- [Required task]:
Please duplicate the lines below word for word, from the start of the records through the line containing "Looking at the screenshot, I should [793, 430].", with both ends included.

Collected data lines
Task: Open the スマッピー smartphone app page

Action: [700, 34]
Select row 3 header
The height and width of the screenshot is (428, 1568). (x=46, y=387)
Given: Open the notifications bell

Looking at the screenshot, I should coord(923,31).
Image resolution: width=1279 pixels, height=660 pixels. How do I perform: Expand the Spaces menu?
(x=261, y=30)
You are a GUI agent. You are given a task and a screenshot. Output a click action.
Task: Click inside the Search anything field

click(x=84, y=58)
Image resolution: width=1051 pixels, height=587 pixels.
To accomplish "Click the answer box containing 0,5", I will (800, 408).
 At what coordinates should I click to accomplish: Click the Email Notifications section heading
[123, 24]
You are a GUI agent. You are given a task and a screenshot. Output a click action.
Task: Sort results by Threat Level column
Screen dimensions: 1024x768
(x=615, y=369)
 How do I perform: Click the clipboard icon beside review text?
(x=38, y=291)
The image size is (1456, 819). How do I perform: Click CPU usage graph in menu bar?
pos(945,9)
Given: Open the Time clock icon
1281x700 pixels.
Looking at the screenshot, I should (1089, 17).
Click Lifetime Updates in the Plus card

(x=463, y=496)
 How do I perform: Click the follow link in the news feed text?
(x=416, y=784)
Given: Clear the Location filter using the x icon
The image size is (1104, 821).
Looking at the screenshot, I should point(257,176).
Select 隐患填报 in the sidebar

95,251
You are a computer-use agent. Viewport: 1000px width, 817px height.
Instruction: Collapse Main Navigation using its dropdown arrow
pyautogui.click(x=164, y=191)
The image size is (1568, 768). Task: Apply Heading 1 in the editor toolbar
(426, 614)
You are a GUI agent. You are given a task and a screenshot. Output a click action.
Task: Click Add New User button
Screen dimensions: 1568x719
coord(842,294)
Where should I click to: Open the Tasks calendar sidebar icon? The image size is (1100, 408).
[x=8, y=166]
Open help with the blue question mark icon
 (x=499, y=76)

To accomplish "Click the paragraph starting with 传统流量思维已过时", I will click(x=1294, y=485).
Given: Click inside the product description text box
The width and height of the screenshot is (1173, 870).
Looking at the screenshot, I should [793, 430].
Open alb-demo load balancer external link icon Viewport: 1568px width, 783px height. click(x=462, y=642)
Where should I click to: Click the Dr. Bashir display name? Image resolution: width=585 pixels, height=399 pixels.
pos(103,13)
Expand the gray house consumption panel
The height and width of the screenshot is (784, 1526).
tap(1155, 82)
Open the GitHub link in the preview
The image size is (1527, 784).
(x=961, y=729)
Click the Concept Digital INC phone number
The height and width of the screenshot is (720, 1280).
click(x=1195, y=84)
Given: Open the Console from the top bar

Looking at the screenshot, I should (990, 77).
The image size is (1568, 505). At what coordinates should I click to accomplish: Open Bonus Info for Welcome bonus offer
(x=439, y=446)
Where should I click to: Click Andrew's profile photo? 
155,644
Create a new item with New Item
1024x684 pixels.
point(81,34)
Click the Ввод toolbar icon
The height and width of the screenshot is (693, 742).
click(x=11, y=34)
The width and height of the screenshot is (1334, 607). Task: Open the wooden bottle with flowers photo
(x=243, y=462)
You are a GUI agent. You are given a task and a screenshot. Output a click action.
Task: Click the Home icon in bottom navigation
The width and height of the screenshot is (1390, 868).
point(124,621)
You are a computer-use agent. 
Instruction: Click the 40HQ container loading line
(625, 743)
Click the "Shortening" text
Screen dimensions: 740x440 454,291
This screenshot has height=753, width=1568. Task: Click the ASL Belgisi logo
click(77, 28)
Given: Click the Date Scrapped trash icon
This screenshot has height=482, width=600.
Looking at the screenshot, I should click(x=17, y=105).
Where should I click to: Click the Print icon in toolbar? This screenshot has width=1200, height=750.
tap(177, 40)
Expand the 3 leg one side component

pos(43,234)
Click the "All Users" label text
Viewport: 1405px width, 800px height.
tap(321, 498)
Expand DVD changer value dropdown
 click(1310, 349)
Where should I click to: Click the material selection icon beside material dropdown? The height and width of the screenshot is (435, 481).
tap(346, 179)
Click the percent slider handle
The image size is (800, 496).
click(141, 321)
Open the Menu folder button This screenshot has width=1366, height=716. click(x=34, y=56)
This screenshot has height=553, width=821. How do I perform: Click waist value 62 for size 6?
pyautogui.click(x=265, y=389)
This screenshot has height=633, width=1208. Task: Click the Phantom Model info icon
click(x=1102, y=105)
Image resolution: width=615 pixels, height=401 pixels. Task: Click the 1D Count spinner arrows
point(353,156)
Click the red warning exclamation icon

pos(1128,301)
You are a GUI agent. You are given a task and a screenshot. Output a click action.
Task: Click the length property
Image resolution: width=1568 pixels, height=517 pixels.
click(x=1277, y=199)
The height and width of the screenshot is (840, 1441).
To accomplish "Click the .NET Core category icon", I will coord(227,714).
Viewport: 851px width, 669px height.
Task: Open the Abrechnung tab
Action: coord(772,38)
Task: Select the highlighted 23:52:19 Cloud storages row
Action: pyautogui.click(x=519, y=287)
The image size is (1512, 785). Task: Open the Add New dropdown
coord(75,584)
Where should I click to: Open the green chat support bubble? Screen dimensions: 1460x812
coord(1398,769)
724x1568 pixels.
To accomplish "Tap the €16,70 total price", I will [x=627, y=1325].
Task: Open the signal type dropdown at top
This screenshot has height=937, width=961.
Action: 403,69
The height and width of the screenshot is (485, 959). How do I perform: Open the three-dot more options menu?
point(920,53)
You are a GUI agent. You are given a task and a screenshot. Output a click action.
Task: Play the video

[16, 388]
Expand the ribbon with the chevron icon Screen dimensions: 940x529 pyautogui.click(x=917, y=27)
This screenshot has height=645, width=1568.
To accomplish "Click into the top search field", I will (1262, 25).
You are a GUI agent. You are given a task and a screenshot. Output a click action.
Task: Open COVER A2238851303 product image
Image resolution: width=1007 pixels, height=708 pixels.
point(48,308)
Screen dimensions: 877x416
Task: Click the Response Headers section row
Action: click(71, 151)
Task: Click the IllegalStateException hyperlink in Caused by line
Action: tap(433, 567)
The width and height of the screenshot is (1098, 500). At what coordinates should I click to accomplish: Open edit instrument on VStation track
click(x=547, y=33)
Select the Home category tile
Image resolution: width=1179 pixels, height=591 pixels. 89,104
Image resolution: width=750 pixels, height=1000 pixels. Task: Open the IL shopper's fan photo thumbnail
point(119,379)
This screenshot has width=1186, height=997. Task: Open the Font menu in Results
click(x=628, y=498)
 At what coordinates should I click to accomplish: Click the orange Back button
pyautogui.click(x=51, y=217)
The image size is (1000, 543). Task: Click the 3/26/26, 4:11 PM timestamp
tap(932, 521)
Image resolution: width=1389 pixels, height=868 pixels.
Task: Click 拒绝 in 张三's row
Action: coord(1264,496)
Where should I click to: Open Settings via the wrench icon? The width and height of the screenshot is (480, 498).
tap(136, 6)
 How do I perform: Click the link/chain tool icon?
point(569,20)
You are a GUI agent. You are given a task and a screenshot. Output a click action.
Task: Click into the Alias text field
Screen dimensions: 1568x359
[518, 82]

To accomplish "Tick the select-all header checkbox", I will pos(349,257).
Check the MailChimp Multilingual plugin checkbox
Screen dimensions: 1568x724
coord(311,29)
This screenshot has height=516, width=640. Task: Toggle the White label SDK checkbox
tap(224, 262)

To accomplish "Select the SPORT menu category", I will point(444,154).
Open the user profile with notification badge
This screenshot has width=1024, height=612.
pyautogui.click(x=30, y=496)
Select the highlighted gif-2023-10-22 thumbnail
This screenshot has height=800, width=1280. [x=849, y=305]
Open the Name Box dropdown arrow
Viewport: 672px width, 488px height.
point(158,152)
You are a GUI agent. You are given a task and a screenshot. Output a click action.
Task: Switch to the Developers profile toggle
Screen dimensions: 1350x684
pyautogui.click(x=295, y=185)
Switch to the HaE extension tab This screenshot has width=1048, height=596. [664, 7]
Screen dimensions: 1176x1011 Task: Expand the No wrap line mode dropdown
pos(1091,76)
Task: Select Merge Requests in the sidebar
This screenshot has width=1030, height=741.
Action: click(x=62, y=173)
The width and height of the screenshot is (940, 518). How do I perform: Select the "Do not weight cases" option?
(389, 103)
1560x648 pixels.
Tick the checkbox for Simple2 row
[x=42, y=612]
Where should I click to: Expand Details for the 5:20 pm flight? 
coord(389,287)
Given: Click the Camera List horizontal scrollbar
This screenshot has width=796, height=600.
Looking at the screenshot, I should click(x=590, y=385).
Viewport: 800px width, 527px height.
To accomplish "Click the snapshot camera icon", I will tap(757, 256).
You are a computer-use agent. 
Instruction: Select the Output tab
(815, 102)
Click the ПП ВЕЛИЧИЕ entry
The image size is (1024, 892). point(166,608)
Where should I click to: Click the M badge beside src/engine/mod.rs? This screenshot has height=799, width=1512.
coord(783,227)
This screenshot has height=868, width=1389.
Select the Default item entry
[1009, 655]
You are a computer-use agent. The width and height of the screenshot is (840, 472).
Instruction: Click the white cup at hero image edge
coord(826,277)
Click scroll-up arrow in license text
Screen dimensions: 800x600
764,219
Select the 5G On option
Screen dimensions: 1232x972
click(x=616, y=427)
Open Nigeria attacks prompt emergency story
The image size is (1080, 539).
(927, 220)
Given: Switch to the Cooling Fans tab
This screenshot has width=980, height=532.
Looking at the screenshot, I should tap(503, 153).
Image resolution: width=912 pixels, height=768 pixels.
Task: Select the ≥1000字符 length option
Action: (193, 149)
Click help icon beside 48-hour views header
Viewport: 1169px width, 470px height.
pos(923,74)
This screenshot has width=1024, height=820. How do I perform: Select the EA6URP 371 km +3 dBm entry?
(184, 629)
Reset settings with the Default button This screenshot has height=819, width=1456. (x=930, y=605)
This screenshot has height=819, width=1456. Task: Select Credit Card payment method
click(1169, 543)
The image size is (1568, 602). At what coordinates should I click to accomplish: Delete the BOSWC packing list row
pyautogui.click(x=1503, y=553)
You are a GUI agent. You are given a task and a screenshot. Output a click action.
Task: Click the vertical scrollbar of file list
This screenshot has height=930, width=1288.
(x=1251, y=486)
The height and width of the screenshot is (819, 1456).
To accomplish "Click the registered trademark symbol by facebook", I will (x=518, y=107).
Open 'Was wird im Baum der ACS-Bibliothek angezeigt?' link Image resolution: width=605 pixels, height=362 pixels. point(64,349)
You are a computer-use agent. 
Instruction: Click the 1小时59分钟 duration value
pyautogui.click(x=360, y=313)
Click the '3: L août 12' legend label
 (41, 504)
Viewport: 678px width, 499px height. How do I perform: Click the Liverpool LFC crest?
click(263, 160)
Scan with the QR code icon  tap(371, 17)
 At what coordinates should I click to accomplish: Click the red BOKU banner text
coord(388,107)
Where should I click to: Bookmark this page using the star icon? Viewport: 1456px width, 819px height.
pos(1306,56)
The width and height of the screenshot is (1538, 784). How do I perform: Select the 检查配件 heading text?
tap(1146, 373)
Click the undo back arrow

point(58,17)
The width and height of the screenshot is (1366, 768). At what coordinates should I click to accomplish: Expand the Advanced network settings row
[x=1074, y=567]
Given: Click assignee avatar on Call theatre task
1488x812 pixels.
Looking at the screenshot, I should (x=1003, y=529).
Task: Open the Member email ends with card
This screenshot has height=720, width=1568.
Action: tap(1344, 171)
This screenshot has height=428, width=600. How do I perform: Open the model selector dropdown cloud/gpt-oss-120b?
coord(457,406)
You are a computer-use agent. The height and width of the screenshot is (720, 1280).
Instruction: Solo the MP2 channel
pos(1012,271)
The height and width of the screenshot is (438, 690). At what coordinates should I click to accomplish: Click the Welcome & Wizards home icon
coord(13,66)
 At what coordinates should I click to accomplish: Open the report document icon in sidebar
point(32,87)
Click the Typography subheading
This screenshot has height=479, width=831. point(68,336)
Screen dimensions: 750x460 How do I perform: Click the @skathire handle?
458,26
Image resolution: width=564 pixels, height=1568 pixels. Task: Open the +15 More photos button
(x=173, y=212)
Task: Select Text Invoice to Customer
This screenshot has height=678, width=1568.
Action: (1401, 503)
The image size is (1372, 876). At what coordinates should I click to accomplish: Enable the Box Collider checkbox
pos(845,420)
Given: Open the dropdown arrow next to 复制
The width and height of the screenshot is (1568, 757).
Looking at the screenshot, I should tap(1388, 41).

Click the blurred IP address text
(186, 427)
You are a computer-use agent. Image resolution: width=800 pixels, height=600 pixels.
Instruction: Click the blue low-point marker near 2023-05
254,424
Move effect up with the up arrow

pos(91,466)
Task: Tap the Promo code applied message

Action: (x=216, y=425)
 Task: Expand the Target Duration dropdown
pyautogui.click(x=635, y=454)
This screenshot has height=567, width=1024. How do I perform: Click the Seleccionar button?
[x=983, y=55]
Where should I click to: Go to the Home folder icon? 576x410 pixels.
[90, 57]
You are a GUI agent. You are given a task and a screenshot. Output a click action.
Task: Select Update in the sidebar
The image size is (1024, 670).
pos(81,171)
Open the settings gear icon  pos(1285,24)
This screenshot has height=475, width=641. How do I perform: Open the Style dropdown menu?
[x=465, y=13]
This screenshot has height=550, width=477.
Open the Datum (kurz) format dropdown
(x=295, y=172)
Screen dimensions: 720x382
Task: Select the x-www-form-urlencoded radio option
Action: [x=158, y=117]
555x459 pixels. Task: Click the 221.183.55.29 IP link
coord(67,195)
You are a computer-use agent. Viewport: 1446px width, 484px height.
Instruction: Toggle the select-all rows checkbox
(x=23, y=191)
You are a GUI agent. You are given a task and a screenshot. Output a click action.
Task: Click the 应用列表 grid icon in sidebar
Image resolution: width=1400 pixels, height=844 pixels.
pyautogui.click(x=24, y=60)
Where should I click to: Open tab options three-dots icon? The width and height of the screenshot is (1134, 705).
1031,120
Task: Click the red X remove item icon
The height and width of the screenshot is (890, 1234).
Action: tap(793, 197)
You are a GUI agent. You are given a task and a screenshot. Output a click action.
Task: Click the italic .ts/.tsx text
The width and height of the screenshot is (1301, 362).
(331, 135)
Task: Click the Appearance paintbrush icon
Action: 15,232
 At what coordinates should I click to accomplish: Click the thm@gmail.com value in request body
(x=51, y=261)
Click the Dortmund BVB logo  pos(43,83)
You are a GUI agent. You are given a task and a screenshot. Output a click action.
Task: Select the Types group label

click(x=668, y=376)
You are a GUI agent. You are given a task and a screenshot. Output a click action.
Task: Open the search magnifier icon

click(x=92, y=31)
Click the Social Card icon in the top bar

- [Task solution]:
Task: Open the スマッピー smartphone app page

Action: [700, 34]
Select row 3 header
The height and width of the screenshot is (428, 1568). (x=46, y=387)
Given: Open the notifications bell

Looking at the screenshot, I should coord(923,31).
Image resolution: width=1279 pixels, height=660 pixels. How do I perform: Expand the Spaces menu?
(x=261, y=30)
You are a GUI agent. You are given a task and a screenshot. Output a click action.
Task: Click inside the Search anything field

click(x=84, y=58)
Image resolution: width=1051 pixels, height=587 pixels.
To accomplish "Click the answer box containing 0,5", I will (800, 408).
 At what coordinates should I click to accomplish: Click the Email Notifications section heading
[123, 24]
You are a GUI agent. You are given a task and a screenshot. Output a click action.
Task: Sort results by Threat Level column
Screen dimensions: 1024x768
(x=615, y=369)
 How do I perform: Click the clipboard icon beside review text?
(x=38, y=291)
The image size is (1456, 819). How do I perform: Click CPU usage graph in menu bar?
pos(945,9)
Given: Open the Time clock icon
1281x700 pixels.
Looking at the screenshot, I should (1089, 17).
Click Lifetime Updates in the Plus card

(x=463, y=496)
 How do I perform: Click the follow link in the news feed text?
(x=416, y=784)
Given: Clear the Location filter using the x icon
The image size is (1104, 821).
Looking at the screenshot, I should point(257,176).
Select 隐患填报 in the sidebar

95,251
You are a computer-use agent. Viewport: 1000px width, 817px height.
Instruction: Collapse Main Navigation using its dropdown arrow
pyautogui.click(x=164, y=191)
The image size is (1568, 768). Task: Apply Heading 1 in the editor toolbar
(426, 614)
You are a GUI agent. You are given a task and a screenshot. Output a click action.
Task: Click Add New User button
Screen dimensions: 1568x719
coord(842,294)
Where should I click to: Open the Tasks calendar sidebar icon? The image size is (1100, 408).
[x=8, y=166]
Open help with the blue question mark icon
 (x=499, y=76)

To accomplish "Click the paragraph starting with 传统流量思维已过时", I will click(x=1294, y=485).
Given: Click inside the product description text box
The width and height of the screenshot is (1173, 870).
Looking at the screenshot, I should [793, 430].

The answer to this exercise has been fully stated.